Source »
Perazzi- Rules are rules. The 280 speed limit is an ASA rule. Having an Outlaw class would be like the NFL playing one quarter a game as flag football for those who don't like tackling.


----------



## 3rdplace (Jan 3, 2004)

It might not be a bad thing to try out an outlaw class at one of the ASA's. No speed limit, shoot what you bring, unknown yardage out to 60 yards and only "ONE CLASS" added. See how many of the IBO'ers show up. It would solve the debate for one side or the other.

I for one like the 280 rule.


----------



## CutTheLoop (Dec 26, 2007)

WDMJR3DBOWGUY said:


> I find it funny everytime people complain about the Asa speed restrictions. Do you know alot of the open pros shoot 68+lbs of draw weight and their bow makes legal speed.


Good point.

I'd take a 360+ gr arrow going 285 over a 275-280gr arrow going 285 any day of the week.

Just because a bow can send an arrow 340 fps, doesn't mean it NEEDS to.


----------



## bhtr3d (Feb 13, 2004)

3rdplace said:


> It might not be a bad thing to try out an outlaw class at one of the ASA's. No speed limit, shoot what you bring, unknown yardage out to 60 yards and only "ONE CLASS" added. See how many of the IBO'ers show up. It would solve the debate for one side or the other.
> 
> I for one like the 280 rule.



They had an outlaw class, in Michigan (fed level) because they all wanted that, and said they would shoot. 
Well, after Vince ran the outlaw class....It had less shooters then the open 'a' class in michigan....and the open 'a' shooters shot better scores. as well.


----------



## Bubba Dean (Jun 2, 2005)

3rd Place- The outlaw class still would not draw the IBO shooters from up here because the travel distance would still be the same. They always have an excuse for not shooting ASA....if it is not the speed limit then it is the time and travel.


----------



## markb317 (Nov 18, 2009)

I know alot of people who have bows that they don"t to shoot 68+pounds to get 280ft/sec. I can get 280ft/sec. at 60# and 400grain arrow. I even know of some of the women that would not have any problem hitting 280ft/sec. with their bow.

Written request 1 » Edit the records starting at the line containing "Task: Open 보기 link for 이용약관" and ending at the line containing "tap(1292, 544)": give those lines again with "Zoom tool" changed to "Magnifier tool", keeping everything else the same.
The forum thread and the records that follow it are independent material.

Task material »
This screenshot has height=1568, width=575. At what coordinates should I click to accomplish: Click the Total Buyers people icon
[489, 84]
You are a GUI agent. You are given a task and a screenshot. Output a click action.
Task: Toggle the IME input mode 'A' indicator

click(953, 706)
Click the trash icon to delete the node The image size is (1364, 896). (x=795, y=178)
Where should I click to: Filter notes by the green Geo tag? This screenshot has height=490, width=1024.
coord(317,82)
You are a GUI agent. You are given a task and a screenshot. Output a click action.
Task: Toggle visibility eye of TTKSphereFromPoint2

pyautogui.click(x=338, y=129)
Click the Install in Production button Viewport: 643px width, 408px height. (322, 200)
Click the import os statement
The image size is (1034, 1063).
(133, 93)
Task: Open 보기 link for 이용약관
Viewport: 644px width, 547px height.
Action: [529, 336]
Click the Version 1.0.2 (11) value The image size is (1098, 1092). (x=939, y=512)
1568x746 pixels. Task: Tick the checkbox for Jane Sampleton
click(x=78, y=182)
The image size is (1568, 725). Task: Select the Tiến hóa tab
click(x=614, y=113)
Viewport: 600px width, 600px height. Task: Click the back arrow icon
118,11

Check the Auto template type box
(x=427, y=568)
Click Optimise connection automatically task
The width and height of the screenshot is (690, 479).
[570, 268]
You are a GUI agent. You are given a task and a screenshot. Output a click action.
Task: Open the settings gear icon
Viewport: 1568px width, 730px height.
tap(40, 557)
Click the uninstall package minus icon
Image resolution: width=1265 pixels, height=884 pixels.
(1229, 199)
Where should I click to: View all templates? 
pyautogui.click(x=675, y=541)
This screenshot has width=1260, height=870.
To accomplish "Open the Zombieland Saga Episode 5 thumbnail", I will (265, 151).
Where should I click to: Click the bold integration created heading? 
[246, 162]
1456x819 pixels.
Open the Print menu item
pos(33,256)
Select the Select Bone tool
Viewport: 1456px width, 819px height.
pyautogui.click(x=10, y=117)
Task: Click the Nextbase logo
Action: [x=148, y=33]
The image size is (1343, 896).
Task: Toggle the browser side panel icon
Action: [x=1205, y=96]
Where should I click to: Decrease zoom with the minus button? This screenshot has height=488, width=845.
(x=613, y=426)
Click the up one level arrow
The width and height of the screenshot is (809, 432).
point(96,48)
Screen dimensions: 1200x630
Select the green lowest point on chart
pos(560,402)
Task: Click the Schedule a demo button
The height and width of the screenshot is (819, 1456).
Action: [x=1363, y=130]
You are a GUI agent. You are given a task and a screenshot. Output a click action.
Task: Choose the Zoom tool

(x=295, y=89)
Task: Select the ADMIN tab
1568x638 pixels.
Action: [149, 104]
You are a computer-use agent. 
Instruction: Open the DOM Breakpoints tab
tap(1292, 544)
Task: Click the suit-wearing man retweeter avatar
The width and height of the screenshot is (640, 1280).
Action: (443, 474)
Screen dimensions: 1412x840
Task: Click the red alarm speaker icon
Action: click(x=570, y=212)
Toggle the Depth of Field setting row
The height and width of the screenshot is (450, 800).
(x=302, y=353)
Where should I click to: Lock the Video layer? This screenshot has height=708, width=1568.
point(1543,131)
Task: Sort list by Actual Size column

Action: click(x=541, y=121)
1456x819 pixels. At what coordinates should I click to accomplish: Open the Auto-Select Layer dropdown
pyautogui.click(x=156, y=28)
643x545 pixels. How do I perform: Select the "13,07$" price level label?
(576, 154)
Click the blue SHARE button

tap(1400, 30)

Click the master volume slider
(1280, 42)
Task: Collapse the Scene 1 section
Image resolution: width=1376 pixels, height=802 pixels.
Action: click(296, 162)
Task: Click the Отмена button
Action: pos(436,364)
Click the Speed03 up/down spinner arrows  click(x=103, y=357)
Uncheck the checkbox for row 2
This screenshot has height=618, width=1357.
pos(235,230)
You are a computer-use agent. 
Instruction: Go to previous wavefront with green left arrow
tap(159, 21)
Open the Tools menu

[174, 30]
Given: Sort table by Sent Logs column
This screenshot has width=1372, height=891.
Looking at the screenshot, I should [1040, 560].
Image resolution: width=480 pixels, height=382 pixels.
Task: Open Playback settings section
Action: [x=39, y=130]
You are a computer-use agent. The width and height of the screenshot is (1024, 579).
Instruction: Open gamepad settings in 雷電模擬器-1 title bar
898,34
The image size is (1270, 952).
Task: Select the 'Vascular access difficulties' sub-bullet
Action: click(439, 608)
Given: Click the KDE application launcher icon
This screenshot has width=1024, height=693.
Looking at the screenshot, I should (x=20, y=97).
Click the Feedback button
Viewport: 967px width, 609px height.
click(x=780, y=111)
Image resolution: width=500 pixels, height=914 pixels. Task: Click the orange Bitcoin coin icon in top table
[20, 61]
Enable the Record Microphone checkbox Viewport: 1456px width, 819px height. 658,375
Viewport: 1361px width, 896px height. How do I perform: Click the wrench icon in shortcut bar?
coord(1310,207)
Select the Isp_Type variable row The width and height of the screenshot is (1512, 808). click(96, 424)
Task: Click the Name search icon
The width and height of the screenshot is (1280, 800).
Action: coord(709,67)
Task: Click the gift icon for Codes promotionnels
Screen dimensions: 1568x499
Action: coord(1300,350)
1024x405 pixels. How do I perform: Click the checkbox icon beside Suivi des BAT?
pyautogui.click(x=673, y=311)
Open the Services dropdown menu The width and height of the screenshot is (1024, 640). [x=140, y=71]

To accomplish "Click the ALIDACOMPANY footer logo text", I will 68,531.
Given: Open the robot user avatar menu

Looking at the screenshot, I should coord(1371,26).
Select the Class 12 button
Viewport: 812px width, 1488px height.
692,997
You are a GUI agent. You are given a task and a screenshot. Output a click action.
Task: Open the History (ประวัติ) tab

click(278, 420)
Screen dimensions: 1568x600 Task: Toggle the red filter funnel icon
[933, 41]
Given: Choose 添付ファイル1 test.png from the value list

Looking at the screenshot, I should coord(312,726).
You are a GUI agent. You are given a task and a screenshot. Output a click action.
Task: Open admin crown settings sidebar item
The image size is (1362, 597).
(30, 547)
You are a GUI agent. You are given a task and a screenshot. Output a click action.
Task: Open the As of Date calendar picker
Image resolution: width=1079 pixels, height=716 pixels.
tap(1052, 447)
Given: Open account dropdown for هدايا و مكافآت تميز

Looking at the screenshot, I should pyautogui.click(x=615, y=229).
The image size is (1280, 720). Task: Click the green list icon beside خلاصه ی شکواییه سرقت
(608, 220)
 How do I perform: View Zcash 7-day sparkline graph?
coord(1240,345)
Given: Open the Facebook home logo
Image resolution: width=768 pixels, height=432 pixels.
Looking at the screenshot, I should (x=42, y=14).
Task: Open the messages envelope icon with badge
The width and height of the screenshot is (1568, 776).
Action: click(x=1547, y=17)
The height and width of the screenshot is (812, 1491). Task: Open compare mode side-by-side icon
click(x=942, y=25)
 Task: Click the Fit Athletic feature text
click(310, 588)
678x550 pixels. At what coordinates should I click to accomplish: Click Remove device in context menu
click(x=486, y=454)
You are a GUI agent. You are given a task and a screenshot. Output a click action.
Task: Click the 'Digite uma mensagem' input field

Written request 2 » Pick up the forum thread on the ASA 280 speed limit and continue it from the point where it stops.

Exercise output 1 »
Task: Open 보기 link for 이용약관
Viewport: 644px width, 547px height.
Action: [529, 336]
Click the Version 1.0.2 (11) value The image size is (1098, 1092). (x=939, y=512)
1568x746 pixels. Task: Tick the checkbox for Jane Sampleton
click(x=78, y=182)
The image size is (1568, 725). Task: Select the Tiến hóa tab
click(x=614, y=113)
Viewport: 600px width, 600px height. Task: Click the back arrow icon
118,11

Check the Auto template type box
(x=427, y=568)
Click Optimise connection automatically task
The width and height of the screenshot is (690, 479).
[570, 268]
You are a GUI agent. You are given a task and a screenshot. Output a click action.
Task: Open the settings gear icon
Viewport: 1568px width, 730px height.
tap(40, 557)
Click the uninstall package minus icon
Image resolution: width=1265 pixels, height=884 pixels.
(1229, 199)
Where should I click to: View all templates? 
pyautogui.click(x=675, y=541)
This screenshot has width=1260, height=870.
To accomplish "Open the Zombieland Saga Episode 5 thumbnail", I will (265, 151).
Where should I click to: Click the bold integration created heading? 
[246, 162]
1456x819 pixels.
Open the Print menu item
pos(33,256)
Select the Select Bone tool
Viewport: 1456px width, 819px height.
pyautogui.click(x=10, y=117)
Task: Click the Nextbase logo
Action: [x=148, y=33]
The image size is (1343, 896).
Task: Toggle the browser side panel icon
Action: [x=1205, y=96]
Where should I click to: Decrease zoom with the minus button? This screenshot has height=488, width=845.
(x=613, y=426)
Click the up one level arrow
The width and height of the screenshot is (809, 432).
point(96,48)
Screen dimensions: 1200x630
Select the green lowest point on chart
pos(560,402)
Task: Click the Schedule a demo button
The height and width of the screenshot is (819, 1456).
Action: [x=1363, y=130]
You are a GUI agent. You are given a task and a screenshot. Output a click action.
Task: Choose the Magnifier tool

(x=295, y=89)
Task: Select the ADMIN tab
1568x638 pixels.
Action: [149, 104]
You are a computer-use agent. 
Instruction: Open the DOM Breakpoints tab
tap(1292, 544)

Exercise output 2 »
----------



## 3rdplace (Jan 3, 2004)

Bubba Dean said:


> 3rd Place- The outlaw class still would not draw the IBO shooters from up here because the travel distance would still be the same. They always have an excuse for not shooting ASA....if it is not the speed limit then it is the time and travel.


I know that is why I mentioned it. Just wanted to take one of the excuses away.:wink:


----------



## WDMJR3DBOWGUY (Dec 2, 2003)

markb317 said:


> I know alot of people who have bows that they don"t to shoot 68+pounds to get 280ft/sec. I can get 280ft/sec. at 60# and 400grain arrow. I even know of some of the women that would not have any problem hitting 280ft/sec. with their bow.


You are correct, but the point I was trying to make is people complain they have to slow their bows down. It's not slowing it down, it's making it more accurate and the arrow maintains the speed longer. I shoot at 62lbs w a 385 grn arrow to get to 280. My wife has to shoot a 320grn arrow to get down to 260fps for womens hunter, she is a 26in draw and 50 lbs. I hope Asa never changes the speed rule, it brings in another skill that has to be honed and practiced. Yes shooting a bow at 320 fps still makes judging important, but not as much important.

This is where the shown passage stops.